Goal of the exercise:
State how many lines of the entries hold the string "науки". Reply with the number alone.

Stored items from a collection:
○ ○ ○ ○

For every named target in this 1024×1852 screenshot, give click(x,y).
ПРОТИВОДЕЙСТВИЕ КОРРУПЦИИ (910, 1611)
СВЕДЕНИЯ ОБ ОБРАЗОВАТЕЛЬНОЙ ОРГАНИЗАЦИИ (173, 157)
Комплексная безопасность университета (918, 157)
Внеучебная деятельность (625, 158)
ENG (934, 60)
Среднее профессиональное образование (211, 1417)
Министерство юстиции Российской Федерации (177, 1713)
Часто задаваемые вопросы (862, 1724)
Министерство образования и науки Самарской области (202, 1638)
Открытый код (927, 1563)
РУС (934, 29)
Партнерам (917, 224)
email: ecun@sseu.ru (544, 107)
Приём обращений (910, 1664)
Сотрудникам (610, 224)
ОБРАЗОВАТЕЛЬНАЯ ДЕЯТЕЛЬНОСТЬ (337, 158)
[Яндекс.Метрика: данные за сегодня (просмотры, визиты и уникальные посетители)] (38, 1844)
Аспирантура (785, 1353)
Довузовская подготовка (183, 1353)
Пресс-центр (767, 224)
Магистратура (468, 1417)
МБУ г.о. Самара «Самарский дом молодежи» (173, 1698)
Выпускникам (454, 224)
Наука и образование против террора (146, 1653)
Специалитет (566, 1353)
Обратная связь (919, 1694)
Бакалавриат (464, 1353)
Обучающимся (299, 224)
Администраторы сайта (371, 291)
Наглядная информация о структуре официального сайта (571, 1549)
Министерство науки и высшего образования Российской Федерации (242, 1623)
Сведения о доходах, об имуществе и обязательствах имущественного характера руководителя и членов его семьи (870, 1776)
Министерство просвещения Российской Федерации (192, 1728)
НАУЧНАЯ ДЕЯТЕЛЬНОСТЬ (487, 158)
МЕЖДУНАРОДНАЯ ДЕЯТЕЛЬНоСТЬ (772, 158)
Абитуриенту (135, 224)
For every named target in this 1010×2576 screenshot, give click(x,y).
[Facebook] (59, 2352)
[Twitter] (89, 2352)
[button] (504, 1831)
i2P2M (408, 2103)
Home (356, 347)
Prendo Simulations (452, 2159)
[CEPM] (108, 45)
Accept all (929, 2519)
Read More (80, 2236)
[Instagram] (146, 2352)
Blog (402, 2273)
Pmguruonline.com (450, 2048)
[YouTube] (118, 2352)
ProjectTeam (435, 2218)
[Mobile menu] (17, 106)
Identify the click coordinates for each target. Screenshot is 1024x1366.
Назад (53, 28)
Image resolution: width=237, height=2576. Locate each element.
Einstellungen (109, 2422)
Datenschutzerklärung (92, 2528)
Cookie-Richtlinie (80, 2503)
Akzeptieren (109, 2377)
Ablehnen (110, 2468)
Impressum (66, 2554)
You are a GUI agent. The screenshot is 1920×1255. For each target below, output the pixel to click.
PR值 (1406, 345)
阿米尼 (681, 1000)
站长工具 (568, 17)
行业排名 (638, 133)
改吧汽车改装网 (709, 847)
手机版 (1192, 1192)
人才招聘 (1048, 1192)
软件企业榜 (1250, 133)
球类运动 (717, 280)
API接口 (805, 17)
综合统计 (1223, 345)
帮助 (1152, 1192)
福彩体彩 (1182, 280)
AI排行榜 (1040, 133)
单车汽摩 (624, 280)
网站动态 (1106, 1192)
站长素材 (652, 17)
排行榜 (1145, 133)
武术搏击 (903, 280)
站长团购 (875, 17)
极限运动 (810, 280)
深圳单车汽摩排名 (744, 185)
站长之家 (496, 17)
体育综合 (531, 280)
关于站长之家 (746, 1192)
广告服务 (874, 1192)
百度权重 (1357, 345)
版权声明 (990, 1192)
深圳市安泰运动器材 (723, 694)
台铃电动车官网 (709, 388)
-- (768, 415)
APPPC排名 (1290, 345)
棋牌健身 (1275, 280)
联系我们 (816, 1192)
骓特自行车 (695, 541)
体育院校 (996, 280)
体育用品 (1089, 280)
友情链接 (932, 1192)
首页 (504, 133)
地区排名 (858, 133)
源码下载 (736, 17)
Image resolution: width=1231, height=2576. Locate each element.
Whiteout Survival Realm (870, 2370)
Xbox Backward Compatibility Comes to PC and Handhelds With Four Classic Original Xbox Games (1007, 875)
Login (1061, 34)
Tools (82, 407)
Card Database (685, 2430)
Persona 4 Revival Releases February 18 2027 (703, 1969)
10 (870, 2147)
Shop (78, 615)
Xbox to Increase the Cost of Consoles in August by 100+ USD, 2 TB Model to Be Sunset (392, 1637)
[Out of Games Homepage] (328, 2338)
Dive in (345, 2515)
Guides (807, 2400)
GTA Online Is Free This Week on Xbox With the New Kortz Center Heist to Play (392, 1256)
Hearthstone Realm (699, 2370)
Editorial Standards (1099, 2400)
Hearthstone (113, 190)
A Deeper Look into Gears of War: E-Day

○ ○ ○ ○

Written response:
2